Meeting the Definition of Food Grade
During normal operations, the possibility of a lubricant making minor contact with food always exists. Since food-grade lubricants are technically not a food ingredient, this incidental contact cannot lead to the contamination of the food.
To be registered as a lubricant that allows for incidental contact, the product must be formulated in accordance with the U.S. FDA’s Code of Federal Regulations Title 21 Section 178.3570 (21 CFR):
- 21 CFR gives guidance on ingredients by providing a specific list of chemical compounds and additives allowed.
- The lubricant needs to be odorless, colorless and tasteless.
- There is a 10 parts per million (ppm) limit for lubricant base oils (e.g. mineral oil) that can be present in food if incidental contact should occur.
- Lubricants registered as H1 or certified to ISO 21469 are considered food grade.
12,000+ H1 food-grade lubricants registered globally.
Can Only Ingredients Regulated by 21 CFR 178.3570 Be Used?
- Ingredients with generally recognized as safe (GRAS) status are also considered acceptable for food-grade lubricants by the FDA.

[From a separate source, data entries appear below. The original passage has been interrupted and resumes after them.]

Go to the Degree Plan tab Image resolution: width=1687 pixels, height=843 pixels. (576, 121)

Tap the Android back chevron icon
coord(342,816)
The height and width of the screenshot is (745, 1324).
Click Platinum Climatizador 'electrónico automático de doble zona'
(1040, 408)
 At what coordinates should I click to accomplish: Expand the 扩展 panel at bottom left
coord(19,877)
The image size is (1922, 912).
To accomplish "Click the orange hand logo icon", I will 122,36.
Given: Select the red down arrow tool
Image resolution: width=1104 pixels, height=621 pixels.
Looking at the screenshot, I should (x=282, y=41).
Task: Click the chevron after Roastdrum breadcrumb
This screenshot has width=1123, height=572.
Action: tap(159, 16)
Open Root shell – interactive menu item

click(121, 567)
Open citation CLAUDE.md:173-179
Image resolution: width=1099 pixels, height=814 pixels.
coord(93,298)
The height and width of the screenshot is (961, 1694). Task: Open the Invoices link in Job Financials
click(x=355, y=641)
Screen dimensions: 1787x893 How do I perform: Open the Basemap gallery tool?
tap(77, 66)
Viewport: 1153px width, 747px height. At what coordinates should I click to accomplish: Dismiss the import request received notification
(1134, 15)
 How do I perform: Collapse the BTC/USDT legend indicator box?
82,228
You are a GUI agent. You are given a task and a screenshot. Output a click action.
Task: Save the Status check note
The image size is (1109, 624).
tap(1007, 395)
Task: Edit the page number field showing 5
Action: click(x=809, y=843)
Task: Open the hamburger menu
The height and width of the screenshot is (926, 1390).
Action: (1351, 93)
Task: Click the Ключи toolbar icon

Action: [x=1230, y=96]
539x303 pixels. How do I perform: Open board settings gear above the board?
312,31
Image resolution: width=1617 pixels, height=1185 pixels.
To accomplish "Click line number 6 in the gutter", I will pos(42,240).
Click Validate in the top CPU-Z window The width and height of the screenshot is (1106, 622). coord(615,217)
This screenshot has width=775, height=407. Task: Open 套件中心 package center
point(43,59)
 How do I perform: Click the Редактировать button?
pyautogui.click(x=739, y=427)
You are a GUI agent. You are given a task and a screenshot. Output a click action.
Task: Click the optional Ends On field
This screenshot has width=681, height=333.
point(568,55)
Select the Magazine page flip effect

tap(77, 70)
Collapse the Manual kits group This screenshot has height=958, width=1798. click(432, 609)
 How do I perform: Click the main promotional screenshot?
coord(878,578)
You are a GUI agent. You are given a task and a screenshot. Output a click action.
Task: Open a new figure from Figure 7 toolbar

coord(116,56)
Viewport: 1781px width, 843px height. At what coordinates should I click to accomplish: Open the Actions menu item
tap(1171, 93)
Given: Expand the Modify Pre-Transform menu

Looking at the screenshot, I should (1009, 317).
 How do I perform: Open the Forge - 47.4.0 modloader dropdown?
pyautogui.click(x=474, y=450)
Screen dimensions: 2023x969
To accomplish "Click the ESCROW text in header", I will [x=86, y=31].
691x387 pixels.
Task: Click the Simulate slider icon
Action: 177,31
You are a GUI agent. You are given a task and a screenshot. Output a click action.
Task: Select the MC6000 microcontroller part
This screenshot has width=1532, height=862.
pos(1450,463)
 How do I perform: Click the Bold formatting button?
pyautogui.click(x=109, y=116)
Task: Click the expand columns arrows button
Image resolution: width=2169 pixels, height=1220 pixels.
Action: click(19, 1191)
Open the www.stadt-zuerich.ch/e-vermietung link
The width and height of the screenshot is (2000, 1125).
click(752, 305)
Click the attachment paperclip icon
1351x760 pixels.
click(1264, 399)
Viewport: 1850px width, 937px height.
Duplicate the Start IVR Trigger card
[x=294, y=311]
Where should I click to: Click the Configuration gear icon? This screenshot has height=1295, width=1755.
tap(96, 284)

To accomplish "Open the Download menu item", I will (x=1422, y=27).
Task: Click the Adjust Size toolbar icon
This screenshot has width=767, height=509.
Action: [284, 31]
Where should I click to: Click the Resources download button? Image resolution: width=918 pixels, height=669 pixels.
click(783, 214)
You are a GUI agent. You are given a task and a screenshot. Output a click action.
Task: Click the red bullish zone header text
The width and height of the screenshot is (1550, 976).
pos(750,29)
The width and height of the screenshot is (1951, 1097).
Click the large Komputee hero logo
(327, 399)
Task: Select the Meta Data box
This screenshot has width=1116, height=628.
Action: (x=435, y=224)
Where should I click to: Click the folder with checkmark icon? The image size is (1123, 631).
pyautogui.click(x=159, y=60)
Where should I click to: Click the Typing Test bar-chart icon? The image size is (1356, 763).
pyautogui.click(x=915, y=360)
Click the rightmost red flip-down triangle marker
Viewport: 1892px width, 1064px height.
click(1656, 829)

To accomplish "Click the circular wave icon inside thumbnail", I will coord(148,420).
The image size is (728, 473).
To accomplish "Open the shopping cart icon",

- Food contact notifications (FCNs) are another way to get a food contact substance (FCS) accepted by the FDA. They are used for FCSs that are: 1) not listed in 21 CFR for food contact end use, or 2) already listed in 21 CFR for food contact end use, but the manufacturer needs to expand the end-use parameters. FCNs are only applicable to the manufacturer of the FCS.
- Threshold of regulation (TOR) exemptions are an alternative to FCNs. While the application requires less information, a lubricant manufacturer can use a competitor’s TOR exemption.
7% average yearly growth rate for H1 lubricants registered by NSF.
The Global Perspective
Regulators worldwide refer to 21 CFR to define what they consider a food-grade lubricant. There is a misconception that lubricants are registered through the U.S. Department of Agriculture (USDA). This is not true. The USDA discontinued its registration program in 1998.
The European Food Safety Authority (EFSA) does not have any official rules governing the definition of food grade; however, it is important to know:
- H1 registered and ISO 21469 certified lubricants are generally accepted as food-grade lubricants by EU regulators and food processors.
- No regulatory actions in the EU have been taken in regard to Mineral Oil Saturated Hydrocarbons (MOSH) and Mineral Oil Aromatic Hydrocarbons (MOAH).
- In the EU, titanium dioxide (TiO2) is not considered safe as a food additive. Consequently, TiO2 is banned from food-grade lubricants intended for European markets.
- As part of the registration or certification process, NSF can review formulations for TiO2. If the oxide is not found, NSF can provide supplemental documentation verifying a lubricant does not contain TiO2.
Food-grade lubricants manufactured in, imported into or exported out of Brazil must be certified to ISO 21469.
The Food Hygiene Law of the People’s Republic of China has no specific regulations about food-grade lubricants used in the country. Nevertheless, food-grade lubricants exported from China should be H1 registered or ISO 21469 certified for greater product acceptance in global markets.
To verify a lubricant is food-grade, food and beverage processors around the world reference a registration program’s listing like the NSF White Book™.